The real targets of lefty street thugs like BLM and Antifa
There are a lot of seeming contradictions in the street violence widely employed by the left. Rioters destroy their own neighborhoods. Look at Detroit, where the riots that started in 1967 have now devastated what was once one of the richest cities in the United States. Rioters in Portland attack the federal courthouse, the bailiwick of the Department of Justice, which has become a virtual tool of the left — keeping dozens of January 6 demonstrators in solitary confinements as hordes of left-wing rioters are not prosecuted or even cut free after being arrested.
This raises the question: why are they turning against their own?
Lee Smith, a brilliant political commentator, has a satisfying answer in Tablet.

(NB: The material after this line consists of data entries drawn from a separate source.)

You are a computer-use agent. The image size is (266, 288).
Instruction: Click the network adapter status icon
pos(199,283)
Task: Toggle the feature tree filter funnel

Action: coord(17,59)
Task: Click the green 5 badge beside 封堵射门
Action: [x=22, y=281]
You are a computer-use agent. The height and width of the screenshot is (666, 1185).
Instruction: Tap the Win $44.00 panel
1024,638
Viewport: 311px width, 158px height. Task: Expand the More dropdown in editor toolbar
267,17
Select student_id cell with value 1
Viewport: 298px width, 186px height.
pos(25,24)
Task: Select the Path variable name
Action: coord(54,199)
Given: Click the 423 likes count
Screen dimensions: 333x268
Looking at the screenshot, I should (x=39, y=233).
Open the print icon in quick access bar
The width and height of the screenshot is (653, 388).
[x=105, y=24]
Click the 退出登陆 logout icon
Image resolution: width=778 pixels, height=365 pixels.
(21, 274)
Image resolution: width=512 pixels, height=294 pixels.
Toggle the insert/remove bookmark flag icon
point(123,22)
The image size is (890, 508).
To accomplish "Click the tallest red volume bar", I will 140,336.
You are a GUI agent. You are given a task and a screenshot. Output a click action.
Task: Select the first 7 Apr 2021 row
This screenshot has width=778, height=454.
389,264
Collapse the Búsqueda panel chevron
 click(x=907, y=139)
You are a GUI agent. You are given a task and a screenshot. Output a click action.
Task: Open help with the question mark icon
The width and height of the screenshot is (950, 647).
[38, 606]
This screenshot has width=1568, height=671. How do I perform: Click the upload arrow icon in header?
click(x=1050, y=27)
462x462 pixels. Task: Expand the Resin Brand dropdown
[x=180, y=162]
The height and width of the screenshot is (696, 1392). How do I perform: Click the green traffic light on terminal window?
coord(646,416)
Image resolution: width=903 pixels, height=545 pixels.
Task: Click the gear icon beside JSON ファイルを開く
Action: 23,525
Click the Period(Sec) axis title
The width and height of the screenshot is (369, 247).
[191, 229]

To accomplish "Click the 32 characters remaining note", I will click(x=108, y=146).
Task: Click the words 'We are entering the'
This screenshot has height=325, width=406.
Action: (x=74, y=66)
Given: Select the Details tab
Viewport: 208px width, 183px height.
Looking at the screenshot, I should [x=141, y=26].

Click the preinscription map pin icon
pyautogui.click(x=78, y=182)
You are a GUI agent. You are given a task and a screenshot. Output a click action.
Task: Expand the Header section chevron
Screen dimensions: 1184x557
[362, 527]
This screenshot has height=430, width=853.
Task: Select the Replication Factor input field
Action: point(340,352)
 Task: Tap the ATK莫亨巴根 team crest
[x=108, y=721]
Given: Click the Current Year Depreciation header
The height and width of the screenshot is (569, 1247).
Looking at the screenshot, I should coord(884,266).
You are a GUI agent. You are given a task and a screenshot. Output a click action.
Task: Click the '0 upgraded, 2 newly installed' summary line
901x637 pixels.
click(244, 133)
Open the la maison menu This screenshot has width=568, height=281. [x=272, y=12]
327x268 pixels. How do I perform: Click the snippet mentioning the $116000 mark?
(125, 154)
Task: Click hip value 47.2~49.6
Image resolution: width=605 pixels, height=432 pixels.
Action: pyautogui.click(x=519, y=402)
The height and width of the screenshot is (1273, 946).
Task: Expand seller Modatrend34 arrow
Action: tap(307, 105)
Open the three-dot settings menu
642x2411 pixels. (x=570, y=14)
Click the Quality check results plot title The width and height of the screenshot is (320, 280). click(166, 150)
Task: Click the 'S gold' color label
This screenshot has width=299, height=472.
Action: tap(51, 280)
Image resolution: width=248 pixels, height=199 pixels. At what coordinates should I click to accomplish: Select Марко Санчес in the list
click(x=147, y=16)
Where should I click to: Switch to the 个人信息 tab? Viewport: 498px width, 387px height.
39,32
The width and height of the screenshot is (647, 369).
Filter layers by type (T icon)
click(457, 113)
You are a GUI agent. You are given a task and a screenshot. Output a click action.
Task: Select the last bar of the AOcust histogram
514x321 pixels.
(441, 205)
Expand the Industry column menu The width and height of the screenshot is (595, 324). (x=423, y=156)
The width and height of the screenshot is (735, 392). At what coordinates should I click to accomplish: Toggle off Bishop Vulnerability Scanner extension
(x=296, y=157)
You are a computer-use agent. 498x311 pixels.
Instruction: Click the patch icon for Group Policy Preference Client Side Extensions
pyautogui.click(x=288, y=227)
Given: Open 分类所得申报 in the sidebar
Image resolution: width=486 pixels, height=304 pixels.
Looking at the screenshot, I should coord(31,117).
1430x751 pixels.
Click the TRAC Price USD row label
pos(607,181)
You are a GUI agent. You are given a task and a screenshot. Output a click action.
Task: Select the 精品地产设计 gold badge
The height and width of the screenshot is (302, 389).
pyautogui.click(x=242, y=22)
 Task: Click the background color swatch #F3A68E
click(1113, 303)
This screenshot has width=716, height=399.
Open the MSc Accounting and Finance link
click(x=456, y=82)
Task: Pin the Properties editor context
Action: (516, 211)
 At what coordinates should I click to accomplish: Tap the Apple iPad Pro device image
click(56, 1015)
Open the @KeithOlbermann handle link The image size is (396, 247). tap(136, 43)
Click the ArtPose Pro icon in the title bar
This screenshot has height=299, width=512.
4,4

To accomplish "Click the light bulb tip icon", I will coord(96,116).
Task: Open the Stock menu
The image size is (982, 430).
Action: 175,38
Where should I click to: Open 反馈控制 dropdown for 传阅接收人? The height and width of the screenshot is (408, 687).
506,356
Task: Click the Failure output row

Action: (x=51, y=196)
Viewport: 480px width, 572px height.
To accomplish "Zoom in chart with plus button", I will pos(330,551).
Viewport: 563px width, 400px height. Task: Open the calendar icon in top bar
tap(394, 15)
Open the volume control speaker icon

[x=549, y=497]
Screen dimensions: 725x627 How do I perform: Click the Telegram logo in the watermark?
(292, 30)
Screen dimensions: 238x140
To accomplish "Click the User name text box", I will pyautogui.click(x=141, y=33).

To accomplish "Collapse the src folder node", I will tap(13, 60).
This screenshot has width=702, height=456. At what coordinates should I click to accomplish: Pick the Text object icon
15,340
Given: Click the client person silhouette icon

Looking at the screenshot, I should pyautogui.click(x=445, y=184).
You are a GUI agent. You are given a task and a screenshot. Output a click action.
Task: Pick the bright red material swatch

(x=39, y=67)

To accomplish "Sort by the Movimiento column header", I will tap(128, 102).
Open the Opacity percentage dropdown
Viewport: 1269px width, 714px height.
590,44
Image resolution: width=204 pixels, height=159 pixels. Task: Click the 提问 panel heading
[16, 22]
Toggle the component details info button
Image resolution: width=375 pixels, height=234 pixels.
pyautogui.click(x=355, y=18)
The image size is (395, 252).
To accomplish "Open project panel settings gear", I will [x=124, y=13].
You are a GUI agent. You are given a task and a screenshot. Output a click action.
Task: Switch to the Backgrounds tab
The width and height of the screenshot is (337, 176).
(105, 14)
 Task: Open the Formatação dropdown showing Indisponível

It is short, so I recommend you read the whole thing, but here is the core of his explanation:
The Democratic Party has had a problem. It's a small, incoherent, and privileged clique funded by billionaire oligarchs to push policies that even mainstream Democratic voters oppose. How to bridge the gap? The solution they chose, which party officials made clear this week, was simple: the way third-world elites always do — by using street violence to keep their clients in line.
This week, pro-Palestinian demonstrators auditioned for the chance to join already established Democratic Party militias antifa and Black Lives Matter by attacking Jews in New York and Los Angeles. Apologists for the violence reason that the demonstrators are angry about the deaths of innocent Palestinian babies under Israeli fire in Gaza so they're taking their frustrations — admittedly misplaced! — out on American Jews.
YouTube screen grab.
We conservatives, the putative enemies of the left, are not the target. The real targets are their wavering allies, who get the message that failure to support them will come at the cost of violence.
Smith also includes the concept of "intersectionality" in his analysis:
This is all "intersectionality" really is — a branding mechanism to unite the various sects the Democratic Party has gathered under a big and potentially bloody tent. The current-day Democratic Party is a top-down structure paid for by the corporate establishment, led by Big Tech and finance, that appeals to a small class of managers, technocrats, and educators who for a variety of reasons, from self-pity to psychopathy, really do back the party's most sinister policies—like open borders, designed to impoverish America's working middle class. The party has lots of money and owns virtually all of the country's major institutions, from the press to the Department of Justice. What it lacks, however, is voters. So they packed together interest groups and turned them into clients.
The trick is making them all fit. From the outside, for instance, it makes no sense that activists from the LGBT wing show up in support of the pro-Palestinian terror wing. But what might seem to you like hypocrisy actually illustrates the basic premise, which is that these seemingly disparate groups actually do share a goal: upholding the Democratic Party. When LGBT activists are called to demonstrate on behalf of Islamic terrorists, they show up to fly the flag not for Hamas, but for the Democrats.
My only quibble with this analysis is that it under-emphasizes the role of hatred, which is the basest of political motives, but which is also a potent motivator. Intersectionality targets the enemy, which includes various races and classes, all of which are identified as the source of all the unhappiness. Some may see White males as the source of all evil, while others see capitalists as the responsible party. Some still cling to Donald Trump, who is both categories of evil. But what unites the intersectional people is their common hatred, not their common identity. I actually don't think there is that much love for the Democrats among leftists. The donkeys are at best allies in fighting the hated groups, at least for now.
Do take a few minutes to read Smith's argument and see if you agree. I think alliances on the basis of hatred inevitably disintegrate the closer they get to power. Hate, after all, divides, not unites.
There are more victims than beneficiaries of leftists' violence. Right now, the Democrats are starting to figure out that "defund the police" has been an electoral disaster for them. Support for Republicans is increasing among Blacks, Hispanics, and Asians. Bullying builds resentment.
If and when the left seizes actual unfettered power, then bullying will work because there will be no option for resistance. But as long as vote fraud is kept from full operation, there is the opportunity to fight back. And with the Democrats' plan to federalize election law with H.R. 1 foundering (thank-you, Senators Manchin and Sinema), there is hope.